Task instructions: Copy out, character for character, everything in the records below from the line containing "Dessighofen place label" down to the line containing "Image resolution: width=1136", including both of those lines.

Source data:
------------------------------------------------------------
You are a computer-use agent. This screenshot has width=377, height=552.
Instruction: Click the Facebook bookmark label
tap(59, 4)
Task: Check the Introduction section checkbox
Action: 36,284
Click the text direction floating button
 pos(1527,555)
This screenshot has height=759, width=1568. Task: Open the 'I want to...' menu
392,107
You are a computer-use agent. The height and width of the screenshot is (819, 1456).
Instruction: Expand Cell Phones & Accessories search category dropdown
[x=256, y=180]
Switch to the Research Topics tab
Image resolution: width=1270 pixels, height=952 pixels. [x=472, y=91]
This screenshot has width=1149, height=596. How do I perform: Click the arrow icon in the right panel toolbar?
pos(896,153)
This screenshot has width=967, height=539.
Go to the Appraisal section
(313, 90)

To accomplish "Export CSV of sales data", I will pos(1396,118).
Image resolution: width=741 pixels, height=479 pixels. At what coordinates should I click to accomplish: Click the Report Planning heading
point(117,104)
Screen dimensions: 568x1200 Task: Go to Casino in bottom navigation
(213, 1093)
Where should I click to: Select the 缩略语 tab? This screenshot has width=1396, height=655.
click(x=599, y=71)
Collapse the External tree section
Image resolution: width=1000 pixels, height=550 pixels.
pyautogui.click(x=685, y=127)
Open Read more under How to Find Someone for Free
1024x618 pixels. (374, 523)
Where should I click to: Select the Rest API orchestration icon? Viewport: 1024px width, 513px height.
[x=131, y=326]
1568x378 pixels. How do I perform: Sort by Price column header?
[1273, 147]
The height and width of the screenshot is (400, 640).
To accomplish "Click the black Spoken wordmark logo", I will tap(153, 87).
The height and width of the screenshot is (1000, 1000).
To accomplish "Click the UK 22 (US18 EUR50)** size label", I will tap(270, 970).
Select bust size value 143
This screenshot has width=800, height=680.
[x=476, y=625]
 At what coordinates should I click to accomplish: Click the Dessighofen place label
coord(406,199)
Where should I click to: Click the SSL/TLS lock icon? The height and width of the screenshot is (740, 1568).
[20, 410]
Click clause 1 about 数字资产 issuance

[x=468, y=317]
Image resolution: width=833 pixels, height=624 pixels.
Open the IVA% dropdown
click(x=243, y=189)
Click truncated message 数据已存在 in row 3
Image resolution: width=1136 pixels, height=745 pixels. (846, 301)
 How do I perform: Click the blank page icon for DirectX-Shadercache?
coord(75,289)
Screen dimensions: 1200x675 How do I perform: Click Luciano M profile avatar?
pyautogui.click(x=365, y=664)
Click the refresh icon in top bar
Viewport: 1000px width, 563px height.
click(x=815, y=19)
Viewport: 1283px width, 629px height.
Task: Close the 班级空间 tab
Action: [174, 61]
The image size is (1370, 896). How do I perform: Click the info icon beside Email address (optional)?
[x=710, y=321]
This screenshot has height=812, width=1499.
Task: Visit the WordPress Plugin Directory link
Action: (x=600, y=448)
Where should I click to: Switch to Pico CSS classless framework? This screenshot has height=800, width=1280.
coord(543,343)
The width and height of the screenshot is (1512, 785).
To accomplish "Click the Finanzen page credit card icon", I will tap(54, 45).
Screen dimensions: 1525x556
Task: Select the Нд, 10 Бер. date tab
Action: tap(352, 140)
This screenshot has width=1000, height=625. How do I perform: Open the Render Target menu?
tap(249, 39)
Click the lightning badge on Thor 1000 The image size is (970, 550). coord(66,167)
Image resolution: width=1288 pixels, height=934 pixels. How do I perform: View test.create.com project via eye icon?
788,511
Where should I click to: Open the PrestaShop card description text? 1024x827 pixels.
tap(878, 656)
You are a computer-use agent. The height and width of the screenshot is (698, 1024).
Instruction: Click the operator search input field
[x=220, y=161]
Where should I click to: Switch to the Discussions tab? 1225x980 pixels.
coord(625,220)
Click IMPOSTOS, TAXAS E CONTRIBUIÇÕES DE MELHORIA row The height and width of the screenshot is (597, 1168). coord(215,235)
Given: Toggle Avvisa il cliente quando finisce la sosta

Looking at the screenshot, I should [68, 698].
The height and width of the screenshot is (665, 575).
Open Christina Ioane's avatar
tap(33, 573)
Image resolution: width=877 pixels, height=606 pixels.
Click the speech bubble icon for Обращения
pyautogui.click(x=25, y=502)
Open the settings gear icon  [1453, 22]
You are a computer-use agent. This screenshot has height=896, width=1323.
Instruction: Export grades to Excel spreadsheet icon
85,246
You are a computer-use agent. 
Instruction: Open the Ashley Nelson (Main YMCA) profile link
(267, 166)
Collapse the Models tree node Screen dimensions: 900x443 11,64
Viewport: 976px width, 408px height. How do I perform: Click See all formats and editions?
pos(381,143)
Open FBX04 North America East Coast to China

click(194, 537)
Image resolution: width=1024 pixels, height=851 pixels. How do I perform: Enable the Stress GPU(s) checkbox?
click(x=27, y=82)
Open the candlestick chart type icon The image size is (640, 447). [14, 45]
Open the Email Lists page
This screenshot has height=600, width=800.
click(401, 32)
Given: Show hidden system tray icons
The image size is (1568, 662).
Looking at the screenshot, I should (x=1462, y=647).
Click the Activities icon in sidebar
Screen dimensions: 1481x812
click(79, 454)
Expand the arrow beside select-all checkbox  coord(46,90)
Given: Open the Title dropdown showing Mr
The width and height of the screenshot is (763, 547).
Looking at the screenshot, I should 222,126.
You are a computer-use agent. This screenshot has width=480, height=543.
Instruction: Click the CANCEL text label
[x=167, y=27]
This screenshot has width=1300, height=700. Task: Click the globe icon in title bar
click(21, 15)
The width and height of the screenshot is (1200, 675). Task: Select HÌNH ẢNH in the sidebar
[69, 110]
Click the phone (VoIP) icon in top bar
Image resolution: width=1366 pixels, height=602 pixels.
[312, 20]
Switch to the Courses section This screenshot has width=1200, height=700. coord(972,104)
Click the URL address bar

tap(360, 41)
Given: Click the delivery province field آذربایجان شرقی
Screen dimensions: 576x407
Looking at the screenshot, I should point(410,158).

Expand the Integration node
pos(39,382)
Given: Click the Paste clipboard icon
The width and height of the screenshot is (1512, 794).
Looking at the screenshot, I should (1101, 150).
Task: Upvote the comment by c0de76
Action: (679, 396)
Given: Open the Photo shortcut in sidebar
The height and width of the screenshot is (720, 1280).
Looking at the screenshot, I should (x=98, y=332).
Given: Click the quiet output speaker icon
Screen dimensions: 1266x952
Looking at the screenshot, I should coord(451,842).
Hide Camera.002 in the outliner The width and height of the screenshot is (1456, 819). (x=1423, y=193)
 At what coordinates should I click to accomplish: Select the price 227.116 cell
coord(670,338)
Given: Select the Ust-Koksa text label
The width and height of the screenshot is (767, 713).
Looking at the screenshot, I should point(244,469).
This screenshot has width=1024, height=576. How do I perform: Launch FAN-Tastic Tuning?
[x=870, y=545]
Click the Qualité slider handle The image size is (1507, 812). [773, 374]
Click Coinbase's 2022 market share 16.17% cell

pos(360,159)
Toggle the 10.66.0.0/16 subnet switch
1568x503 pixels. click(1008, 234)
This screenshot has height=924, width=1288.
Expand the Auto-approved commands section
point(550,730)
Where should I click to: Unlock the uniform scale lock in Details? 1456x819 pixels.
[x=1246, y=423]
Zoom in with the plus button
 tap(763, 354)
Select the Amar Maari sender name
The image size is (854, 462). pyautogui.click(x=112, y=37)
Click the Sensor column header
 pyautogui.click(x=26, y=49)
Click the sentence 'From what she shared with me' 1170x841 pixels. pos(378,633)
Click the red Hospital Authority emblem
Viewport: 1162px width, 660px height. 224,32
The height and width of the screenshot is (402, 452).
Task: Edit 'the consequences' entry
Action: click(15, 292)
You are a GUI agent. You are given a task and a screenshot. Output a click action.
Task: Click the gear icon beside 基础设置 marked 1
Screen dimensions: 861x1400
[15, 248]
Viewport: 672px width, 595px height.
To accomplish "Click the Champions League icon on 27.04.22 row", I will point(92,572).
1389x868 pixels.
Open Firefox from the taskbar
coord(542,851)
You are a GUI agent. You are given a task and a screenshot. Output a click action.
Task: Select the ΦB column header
------------------------------------------------------------
Result of this exercise:
 At what coordinates should I click to accomplish: Click the Dessighofen place label
coord(406,199)
Where should I click to: Click the SSL/TLS lock icon? The height and width of the screenshot is (740, 1568).
[20, 410]
Click clause 1 about 数字资产 issuance

[x=468, y=317]
Image resolution: width=833 pixels, height=624 pixels.
Open the IVA% dropdown
click(x=243, y=189)
Click truncated message 数据已存在 in row 3
Image resolution: width=1136 pixels, height=745 pixels. (846, 301)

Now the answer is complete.